To: TraderAlan who wrote (16163)7/12/2002 5:24:36 PM
From: ams  Read Replies (1) | Respond to of 18137
 
<Every BIG IMPORTANT bear index pattern picked up by the gurus and press over the last decade never happened. Head and Shoulders are the biggest culprit. Folks don't remember but we were in the same scenario in 1999 with Net stocks. Started the biggest rally in market history>

Wow, where do I start?
Contrarian thinking can be dangerous when everybody else is using it. Then, it's not really contrarian thinking.
The last BIG IMPORTANT bear index pattern the "press" picked up was the 1999-early 2001 on the S&P with the neckline around 1250 being violated in February 2001. I remember reading many articles and commentators on "popular tv" business shows talking about it. Bob Pisani on CNBC harped on it days on end. Even I was getting sick of it because it was so obvious.
That SUCCESSFUL breakdown from the H&S pattern (with a retracement back to the neckline as often happens in H&S) broke the back of the greatest bull market in history.
Yeah, I would say that was a BIG IMPORTANT bear index pattern.

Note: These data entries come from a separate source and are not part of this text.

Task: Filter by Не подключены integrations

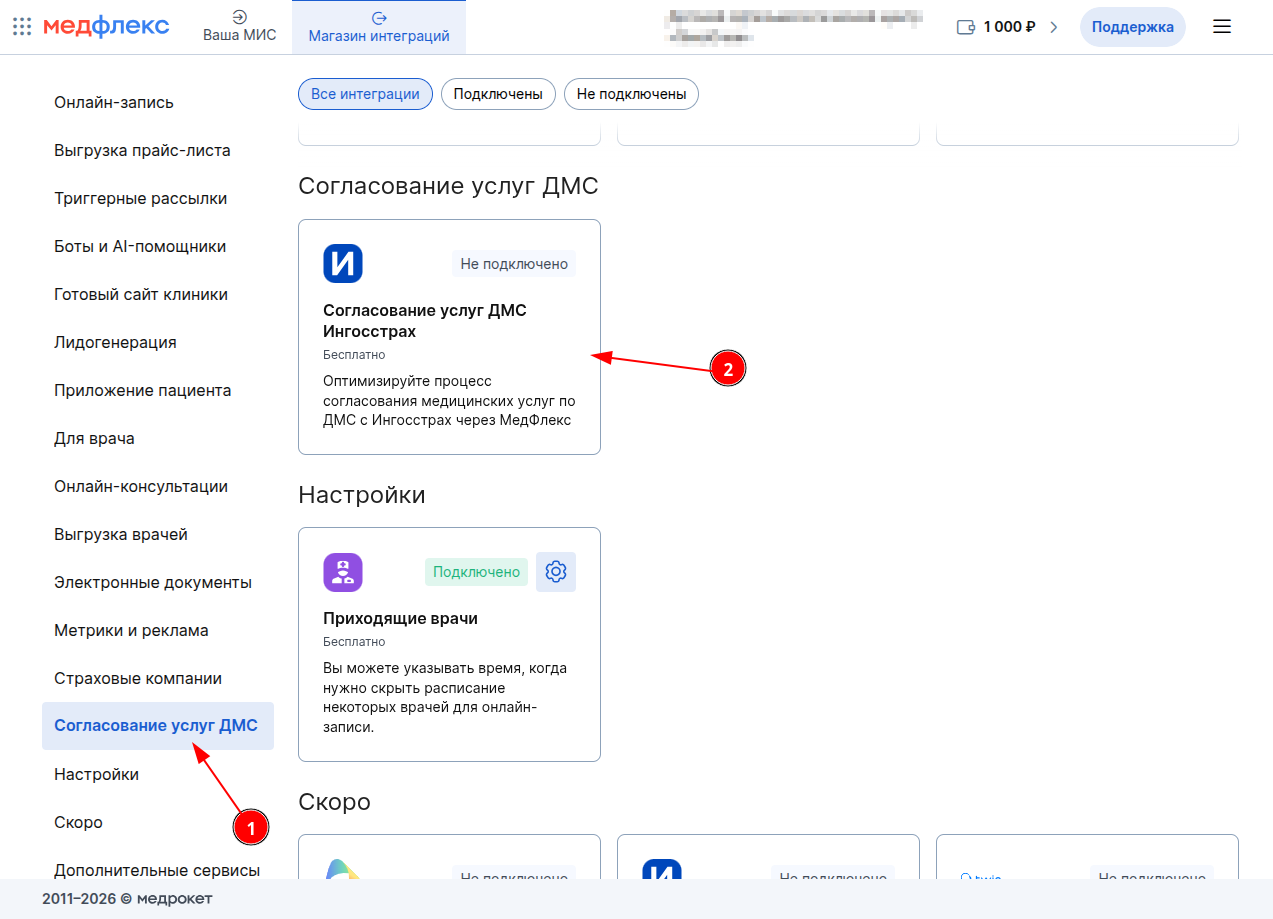Action: pos(631,94)
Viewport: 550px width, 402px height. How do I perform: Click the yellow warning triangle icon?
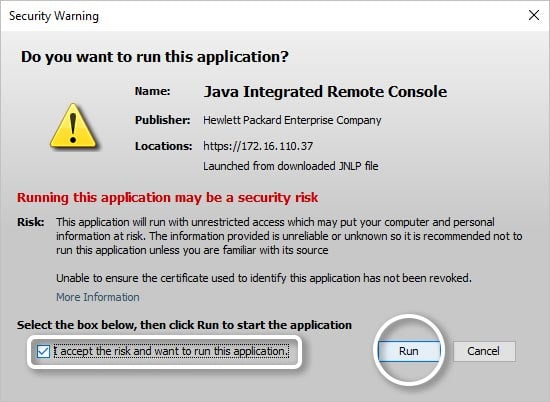point(73,125)
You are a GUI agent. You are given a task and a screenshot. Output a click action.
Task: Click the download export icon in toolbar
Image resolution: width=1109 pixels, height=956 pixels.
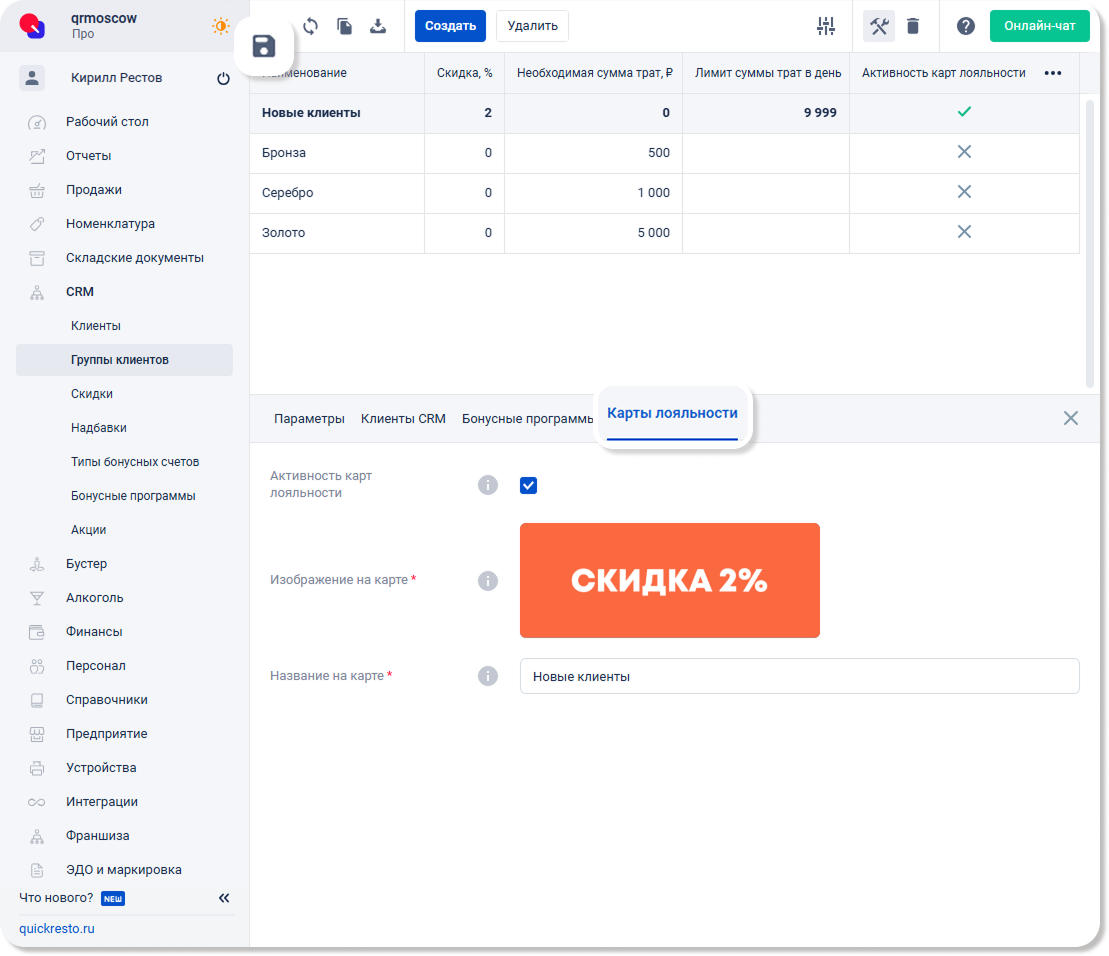378,26
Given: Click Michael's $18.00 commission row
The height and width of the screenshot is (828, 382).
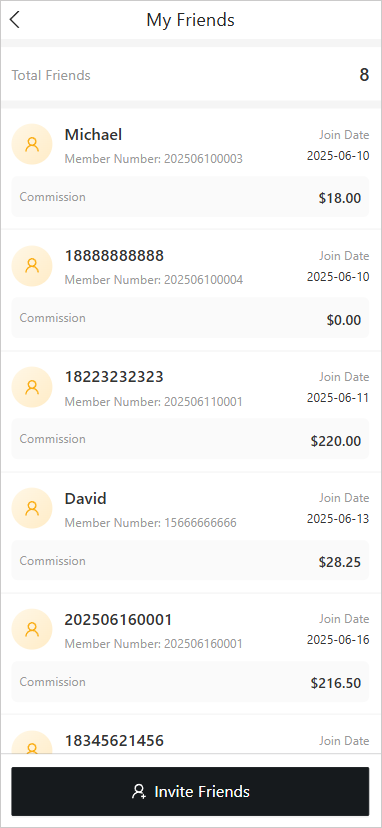Looking at the screenshot, I should point(190,196).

And the press was all over it. What were you watching/reading then? LOL

Here it is:
bigcharts.marketwatch.com

You say: "Folks don't remember but we were in the same scenario in 1999 with Net stocks. Started the biggest rally in market history"

You're losing me here. First you talk about BIG IMPORTANT bear market index patterns. Then you use a individual stocks (Net stocks) to support your thesis. Let's look at your examples anyway.

Here's the nasdaq chart:
bigcharts.marketwatch.com

No discernible complete H&S pattern that I can see in 1999, but you were talking about internet stocks.

I've looked up many popular internet stocks including AOL, YHOO, EBAY, AMZN, RNWK and could find only one that exhibited a complete H&S pattern top, EBAY. And guess what, the stock plummeted continuously for a month after violating the neckline(from 65 to 35).
Look it up yourself. What net stocks are you talking about?

You said, "The SP-500 H&S is much more a bull signal than bear signal."

Did it ever occur to you that in the "last decade" (till year 2000) every pattern was a buy signal. No duh, we were in the greatest bull market in history. I don't think that's working anymore. LOL

I somewhat agree with you here:
"I've been buying in here for my long term account and selling short and day trading the short term one. I think there's a ton of moola to be made on the long side in the next few months. Then we may go all to hell, and I'll sell short with everyone else. But in here I'm getting more bullish by the day."

I agree that when you see an article like the one I linked, we are probably near a short-term bottom. But that doesn't mean the author is wrong in his analysis, which is long-term in nature.